### REQUIRED WORK
Where in the listing does the string "green" appear? Copy every line that holds it.

+++ RECORDS TO PROCESS +++

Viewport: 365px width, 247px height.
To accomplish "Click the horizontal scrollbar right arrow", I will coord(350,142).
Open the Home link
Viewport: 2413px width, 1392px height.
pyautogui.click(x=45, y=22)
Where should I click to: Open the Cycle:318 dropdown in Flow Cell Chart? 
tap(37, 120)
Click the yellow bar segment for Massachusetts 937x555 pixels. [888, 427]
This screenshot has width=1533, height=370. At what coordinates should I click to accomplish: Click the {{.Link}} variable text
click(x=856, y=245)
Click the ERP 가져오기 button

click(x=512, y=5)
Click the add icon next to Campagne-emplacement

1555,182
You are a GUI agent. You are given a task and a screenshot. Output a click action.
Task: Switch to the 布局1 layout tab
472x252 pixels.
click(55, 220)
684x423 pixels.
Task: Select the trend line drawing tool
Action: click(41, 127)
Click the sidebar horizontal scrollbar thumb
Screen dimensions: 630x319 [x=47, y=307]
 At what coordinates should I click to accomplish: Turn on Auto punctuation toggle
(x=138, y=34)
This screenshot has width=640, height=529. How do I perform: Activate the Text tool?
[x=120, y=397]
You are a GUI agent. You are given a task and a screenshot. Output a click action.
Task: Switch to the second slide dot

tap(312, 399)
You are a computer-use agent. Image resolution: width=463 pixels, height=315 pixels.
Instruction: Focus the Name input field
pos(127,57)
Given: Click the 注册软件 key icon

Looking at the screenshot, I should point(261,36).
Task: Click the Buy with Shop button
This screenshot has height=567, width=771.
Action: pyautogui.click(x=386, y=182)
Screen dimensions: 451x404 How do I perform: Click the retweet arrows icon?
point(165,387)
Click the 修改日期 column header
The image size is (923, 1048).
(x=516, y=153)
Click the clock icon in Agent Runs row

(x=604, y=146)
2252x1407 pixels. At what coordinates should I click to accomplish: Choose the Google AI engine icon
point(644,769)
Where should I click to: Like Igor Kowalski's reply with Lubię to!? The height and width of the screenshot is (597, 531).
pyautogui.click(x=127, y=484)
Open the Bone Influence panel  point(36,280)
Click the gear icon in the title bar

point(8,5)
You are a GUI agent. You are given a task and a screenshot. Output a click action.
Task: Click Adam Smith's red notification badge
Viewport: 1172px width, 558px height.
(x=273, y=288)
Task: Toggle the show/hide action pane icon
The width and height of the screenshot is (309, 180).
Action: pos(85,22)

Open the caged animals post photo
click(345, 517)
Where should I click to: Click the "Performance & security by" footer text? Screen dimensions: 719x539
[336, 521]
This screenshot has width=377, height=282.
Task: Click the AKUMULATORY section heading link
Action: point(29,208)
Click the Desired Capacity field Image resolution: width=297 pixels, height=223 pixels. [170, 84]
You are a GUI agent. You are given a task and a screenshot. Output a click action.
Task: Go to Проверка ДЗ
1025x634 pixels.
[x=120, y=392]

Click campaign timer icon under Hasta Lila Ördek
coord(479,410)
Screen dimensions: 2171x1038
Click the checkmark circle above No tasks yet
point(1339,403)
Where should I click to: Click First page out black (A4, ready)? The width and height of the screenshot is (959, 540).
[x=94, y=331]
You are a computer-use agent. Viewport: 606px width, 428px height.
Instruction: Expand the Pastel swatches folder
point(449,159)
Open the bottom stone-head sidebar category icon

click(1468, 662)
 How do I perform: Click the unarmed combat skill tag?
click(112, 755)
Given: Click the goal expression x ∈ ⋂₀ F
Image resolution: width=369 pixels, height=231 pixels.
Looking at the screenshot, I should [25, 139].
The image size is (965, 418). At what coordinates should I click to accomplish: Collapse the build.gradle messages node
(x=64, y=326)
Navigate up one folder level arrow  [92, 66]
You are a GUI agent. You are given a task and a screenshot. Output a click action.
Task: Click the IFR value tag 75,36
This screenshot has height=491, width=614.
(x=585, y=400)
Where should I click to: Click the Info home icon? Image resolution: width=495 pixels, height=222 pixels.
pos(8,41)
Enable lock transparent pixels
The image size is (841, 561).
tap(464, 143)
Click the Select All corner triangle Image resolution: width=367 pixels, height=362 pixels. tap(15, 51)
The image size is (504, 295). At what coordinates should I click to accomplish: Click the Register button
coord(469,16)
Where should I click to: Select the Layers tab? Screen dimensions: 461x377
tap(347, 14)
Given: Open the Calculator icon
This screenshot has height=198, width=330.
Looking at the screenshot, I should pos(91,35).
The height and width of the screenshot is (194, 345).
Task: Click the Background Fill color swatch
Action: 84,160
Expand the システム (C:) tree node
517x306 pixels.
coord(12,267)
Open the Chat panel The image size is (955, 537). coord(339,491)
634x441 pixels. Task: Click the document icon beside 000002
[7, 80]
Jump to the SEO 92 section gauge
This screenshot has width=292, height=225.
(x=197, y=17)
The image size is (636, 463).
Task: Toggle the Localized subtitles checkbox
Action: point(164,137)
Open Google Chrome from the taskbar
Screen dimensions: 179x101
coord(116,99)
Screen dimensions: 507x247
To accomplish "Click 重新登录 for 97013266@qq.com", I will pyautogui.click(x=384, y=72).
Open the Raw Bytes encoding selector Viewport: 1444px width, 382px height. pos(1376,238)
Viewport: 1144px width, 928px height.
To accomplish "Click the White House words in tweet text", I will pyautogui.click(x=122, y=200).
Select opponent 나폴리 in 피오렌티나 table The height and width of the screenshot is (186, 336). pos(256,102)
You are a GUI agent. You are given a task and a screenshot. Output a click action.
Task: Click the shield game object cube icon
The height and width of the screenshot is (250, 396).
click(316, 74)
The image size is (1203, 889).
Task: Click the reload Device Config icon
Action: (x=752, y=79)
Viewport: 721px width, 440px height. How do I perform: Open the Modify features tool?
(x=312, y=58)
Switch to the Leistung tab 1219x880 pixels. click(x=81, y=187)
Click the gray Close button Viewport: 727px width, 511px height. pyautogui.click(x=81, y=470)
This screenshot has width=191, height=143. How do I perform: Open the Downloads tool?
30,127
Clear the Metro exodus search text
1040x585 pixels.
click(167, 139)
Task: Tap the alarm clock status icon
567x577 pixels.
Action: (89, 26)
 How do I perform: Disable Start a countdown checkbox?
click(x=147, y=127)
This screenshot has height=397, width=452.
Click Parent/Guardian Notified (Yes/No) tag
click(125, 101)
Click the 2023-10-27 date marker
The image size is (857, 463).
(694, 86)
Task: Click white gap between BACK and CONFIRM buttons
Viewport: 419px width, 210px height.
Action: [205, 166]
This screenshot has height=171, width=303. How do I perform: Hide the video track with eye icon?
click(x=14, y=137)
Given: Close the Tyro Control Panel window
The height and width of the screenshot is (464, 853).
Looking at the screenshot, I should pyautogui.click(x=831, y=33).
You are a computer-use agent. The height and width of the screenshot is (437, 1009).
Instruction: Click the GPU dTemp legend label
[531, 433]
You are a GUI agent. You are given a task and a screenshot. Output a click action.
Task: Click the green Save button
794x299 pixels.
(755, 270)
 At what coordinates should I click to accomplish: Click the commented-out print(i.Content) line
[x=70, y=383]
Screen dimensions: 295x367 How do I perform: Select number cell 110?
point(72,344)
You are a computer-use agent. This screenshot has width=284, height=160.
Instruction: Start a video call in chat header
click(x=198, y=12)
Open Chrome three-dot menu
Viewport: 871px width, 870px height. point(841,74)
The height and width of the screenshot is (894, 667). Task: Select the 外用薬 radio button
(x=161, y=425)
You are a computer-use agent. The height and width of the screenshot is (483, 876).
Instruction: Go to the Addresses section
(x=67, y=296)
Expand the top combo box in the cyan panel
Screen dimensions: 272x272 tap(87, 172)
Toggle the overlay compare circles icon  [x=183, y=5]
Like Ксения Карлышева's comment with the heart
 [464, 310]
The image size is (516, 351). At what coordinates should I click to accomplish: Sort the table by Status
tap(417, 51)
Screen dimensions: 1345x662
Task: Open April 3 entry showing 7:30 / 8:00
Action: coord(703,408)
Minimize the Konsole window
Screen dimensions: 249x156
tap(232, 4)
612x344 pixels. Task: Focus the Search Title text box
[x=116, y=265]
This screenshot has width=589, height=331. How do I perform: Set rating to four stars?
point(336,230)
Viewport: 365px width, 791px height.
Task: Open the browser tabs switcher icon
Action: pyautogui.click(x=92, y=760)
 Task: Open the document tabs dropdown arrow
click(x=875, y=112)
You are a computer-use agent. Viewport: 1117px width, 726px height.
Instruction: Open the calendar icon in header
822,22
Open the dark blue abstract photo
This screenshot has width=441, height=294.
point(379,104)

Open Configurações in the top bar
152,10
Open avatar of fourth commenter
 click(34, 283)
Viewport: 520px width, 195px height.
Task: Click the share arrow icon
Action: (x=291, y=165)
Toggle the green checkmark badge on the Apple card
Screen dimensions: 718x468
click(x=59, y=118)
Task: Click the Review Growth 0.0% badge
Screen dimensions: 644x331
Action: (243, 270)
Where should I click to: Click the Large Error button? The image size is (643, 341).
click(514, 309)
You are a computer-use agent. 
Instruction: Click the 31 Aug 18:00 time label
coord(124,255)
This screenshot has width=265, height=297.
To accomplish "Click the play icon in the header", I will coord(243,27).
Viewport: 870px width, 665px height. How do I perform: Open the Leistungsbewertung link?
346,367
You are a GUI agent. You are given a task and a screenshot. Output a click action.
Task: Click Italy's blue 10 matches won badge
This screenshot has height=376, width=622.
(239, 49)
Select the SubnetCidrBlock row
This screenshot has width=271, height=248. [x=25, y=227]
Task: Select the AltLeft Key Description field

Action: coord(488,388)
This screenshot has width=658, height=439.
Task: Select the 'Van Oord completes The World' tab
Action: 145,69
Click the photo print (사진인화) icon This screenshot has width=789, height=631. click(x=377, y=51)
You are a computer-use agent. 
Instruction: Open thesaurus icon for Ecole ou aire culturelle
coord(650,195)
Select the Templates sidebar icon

+++

### ANSWER
Task: Click the green Save button
Toggle the green checkmark badge on the Apple card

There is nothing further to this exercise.